• _Dataset content_:
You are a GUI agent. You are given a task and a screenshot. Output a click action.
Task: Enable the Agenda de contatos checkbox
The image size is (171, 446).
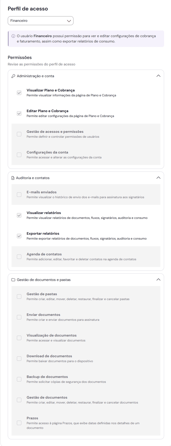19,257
---
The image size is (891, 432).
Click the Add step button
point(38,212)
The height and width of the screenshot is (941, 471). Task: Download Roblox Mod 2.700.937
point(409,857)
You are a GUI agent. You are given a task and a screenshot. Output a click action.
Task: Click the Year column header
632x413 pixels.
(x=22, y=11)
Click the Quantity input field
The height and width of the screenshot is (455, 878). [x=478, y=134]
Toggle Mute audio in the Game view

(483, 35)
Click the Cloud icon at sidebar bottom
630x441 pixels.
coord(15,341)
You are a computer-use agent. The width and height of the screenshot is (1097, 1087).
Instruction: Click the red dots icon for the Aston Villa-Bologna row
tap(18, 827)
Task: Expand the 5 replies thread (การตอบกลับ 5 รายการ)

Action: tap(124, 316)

• _Task requirements_: Rewrite the listing from the line with "The height and width of the screenshot is (941, 471)." to the line with "(x=22, y=11)", changing "Year" to "Genre" and keeping everything else the same.

• _Complete response_:
The height and width of the screenshot is (941, 471). Task: Download Roblox Mod 2.700.937
point(409,857)
You are a GUI agent. You are given a task and a screenshot. Output a click action.
Task: Click the Genre column header
632x413 pixels.
(x=22, y=11)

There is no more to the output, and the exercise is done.